(Material provided begins)

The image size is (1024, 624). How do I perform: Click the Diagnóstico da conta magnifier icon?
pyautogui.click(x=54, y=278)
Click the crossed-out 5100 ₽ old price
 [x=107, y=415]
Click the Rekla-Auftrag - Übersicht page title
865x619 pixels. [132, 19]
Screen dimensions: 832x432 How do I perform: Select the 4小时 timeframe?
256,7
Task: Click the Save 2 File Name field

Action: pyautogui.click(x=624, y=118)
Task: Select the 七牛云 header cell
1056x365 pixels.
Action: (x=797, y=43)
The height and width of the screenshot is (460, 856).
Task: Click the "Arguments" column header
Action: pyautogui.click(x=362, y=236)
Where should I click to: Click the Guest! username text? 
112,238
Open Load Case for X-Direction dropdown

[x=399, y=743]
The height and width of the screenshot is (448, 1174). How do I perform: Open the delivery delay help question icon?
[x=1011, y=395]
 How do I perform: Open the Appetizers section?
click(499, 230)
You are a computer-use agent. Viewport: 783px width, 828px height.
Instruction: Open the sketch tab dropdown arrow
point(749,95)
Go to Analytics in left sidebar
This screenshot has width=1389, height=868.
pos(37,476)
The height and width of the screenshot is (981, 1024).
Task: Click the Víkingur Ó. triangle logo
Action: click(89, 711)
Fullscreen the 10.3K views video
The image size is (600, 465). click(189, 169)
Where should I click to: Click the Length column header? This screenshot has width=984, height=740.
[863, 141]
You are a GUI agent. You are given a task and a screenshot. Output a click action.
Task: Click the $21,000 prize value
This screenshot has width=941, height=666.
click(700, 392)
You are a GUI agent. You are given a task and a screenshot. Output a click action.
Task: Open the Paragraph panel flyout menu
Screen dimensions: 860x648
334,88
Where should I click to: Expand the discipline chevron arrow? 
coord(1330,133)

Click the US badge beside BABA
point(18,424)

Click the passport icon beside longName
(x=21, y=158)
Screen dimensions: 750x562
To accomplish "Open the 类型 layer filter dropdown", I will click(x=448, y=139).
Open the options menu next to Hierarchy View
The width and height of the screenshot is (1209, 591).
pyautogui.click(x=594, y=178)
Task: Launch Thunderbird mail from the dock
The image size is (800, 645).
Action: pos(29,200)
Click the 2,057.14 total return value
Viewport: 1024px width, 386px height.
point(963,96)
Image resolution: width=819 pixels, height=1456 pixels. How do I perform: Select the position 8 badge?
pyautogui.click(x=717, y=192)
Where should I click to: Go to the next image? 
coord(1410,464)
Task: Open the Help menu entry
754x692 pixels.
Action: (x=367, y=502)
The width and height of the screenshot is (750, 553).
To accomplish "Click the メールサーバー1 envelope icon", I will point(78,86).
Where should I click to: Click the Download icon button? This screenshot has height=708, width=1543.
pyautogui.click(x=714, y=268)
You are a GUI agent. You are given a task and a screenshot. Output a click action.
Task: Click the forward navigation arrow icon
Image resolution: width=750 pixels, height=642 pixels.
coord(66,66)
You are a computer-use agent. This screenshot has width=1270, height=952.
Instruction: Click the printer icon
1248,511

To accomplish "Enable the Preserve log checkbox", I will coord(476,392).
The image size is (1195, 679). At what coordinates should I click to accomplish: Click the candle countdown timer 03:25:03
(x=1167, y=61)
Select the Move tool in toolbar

(Material provided ends)

What you return should be exactly the lines above, starting at the one with "Task: Click the Save 2 File Name field" and ending at the one with "Task: Select the 七牛云 header cell", and nothing else.

Written reply >>
Task: Click the Save 2 File Name field

Action: pyautogui.click(x=624, y=118)
Task: Select the 七牛云 header cell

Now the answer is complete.